2017 Volume 32 Issue 2 Pages 155-161
Postoperative pancreatic fistula (PF) is the most common complication after distal pancreatectomy (DP). However, risk factors of PF are still under debate. The aim of this study was to investigate risk factors of clinically relevant PF after DP for pancreatic cancer.
Medical records of 40 patients who underwent DP for pancreatic cancer were retrospectively reviewed. Of the preoperative factors, patients with PF (4/19, 21%) had diabetes mellitus more frequently than those without PF (12/21, 57%, P=0.03). Of the intraoperative factors, resection procedure (hand-sewn or stapled procedure) and operating surgeon (trainee or expert) did not affect PF; however, trainee surgeons (19/19, 100%) resected the pancreas using linear stapler more frequently than expert surgeons (13/21, 62%, P<0.01).
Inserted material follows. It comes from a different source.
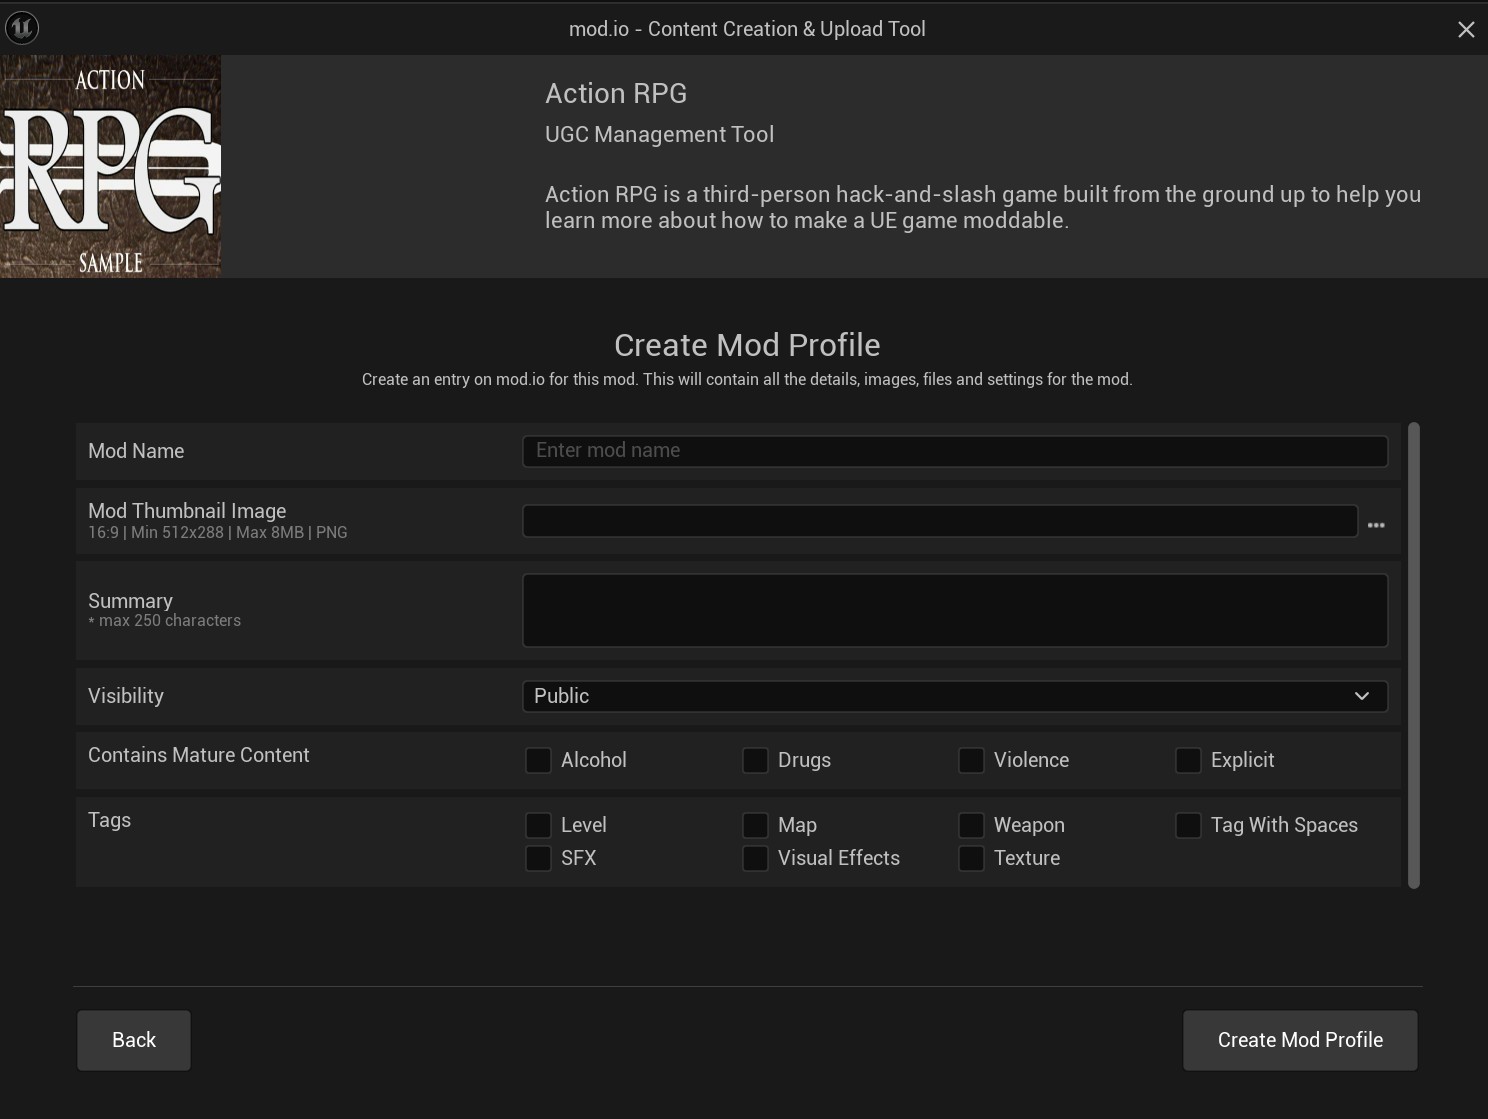This screenshot has height=1119, width=1488.
Task: Toggle the Violence checkbox
Action: tap(971, 760)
Multivariate analysis showed that thickness of the pancreas of ≥ 14mm (odds ratio: 11.6, 95% confidence interval: 1.6-244.1) and absence of preoperative diabetes mellitus (odds ratio: 14.8, 95% confidence interval: 2.2-308.0) were independent factors of PF.
In conclusion, a thick pancreas and the absence of comorbid diabetes mellitus are independent risk factors of PF after DP for pancreatic cancer.